Associated conditions & predisposing factors:
· Li-Fraumeni syndrome
· Neurofibromatosis type 1
· Beckwith-Wiedemann syndrome
· Cardio-facio-cutaneous syndrome
· Costello syndrome
· Maternal & paternal abuse of cocaine and marijuana

Sites:
Parameningeal- Adjacent to the base of the skull
Orbital - Around the eye
Head and neck
Arms and legs (extremities)
Urinary system and reproductive organs (bladder, vagina, prostate and paratestes sites)

Types of RMS:
Embryonal
Alveolar
Pleomorphic
Undifferentiated

Symptoms:
Rapidly enlarging firm mass
Haematuria,
Dysuria,
Vaginal mass or bleeding
Scrotal mass
Periorbital swelling
Nasal discharge
Lump in abdomen

Investigations:
CT scan or MRI of local site
Bone marrow studies
CT scan chest
Bone scan
Biopsy of the tumor
PET scan

Histopathology: Rhabdomyosarcoma is a small round blue cell tumor

Treatment:
1. Surgery: If the tumor can be completely resectable with achievement of negative margins, then surgery should be done upfront.
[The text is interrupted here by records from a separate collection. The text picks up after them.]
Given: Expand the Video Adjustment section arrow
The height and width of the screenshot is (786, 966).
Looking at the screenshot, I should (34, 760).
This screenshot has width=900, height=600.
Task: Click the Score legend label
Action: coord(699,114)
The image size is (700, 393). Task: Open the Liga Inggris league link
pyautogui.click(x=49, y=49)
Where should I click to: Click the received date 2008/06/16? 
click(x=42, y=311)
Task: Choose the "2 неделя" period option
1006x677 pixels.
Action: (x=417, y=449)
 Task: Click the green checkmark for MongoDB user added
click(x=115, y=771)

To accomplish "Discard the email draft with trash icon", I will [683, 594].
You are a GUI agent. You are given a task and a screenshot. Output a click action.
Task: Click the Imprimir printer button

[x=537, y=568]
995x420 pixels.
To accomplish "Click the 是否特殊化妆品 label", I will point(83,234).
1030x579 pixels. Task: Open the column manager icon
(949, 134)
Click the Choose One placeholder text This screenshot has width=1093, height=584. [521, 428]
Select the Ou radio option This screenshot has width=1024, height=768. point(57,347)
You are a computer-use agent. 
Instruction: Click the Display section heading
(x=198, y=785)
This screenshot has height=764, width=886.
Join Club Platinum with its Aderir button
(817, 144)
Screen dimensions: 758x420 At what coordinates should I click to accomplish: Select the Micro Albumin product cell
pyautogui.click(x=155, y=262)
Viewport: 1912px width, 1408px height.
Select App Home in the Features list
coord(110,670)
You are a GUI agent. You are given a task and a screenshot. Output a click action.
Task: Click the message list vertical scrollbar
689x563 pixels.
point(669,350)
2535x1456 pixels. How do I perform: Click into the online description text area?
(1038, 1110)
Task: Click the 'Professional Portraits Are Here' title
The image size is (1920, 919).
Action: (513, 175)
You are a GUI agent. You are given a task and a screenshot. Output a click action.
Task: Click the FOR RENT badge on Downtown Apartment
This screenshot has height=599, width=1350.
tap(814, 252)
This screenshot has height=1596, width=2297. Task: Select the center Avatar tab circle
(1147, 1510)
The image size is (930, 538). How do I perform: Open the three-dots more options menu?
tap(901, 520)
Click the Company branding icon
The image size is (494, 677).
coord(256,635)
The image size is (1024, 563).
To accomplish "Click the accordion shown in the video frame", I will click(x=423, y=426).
2. Chemotherapy: It is used as neo-adjuvant or adjuvant setting. The drugs used are
Vincristine
Ifosphamide
Etoposide
Adriamycin
Cyclophosphamide
Dactinomycin

3. Radiotherapy: It is used to minimize local recurrence in high risk cases.

Prognostic factors:
5-Year survival of RMS is increased over 70%.
Prognostic factors include
Extent of the disease
Primary tumor site: favorable sites are the orbit, head and neck and bladder, all other sites including parameningeal tumors and non-bladder genitourinary sites are classified unfavorable.
Histology subtype: Embryonal & pleomorphic histology tumors have a more favorable outcome while alveolar & undifferentiated has unfavorable outcome.
Age: Patients under one and over 10 years of age have a somewhat less favorable prognosis.
Presence of Distant Metastasis: Metastatic at presentation has a less favorable prognosis.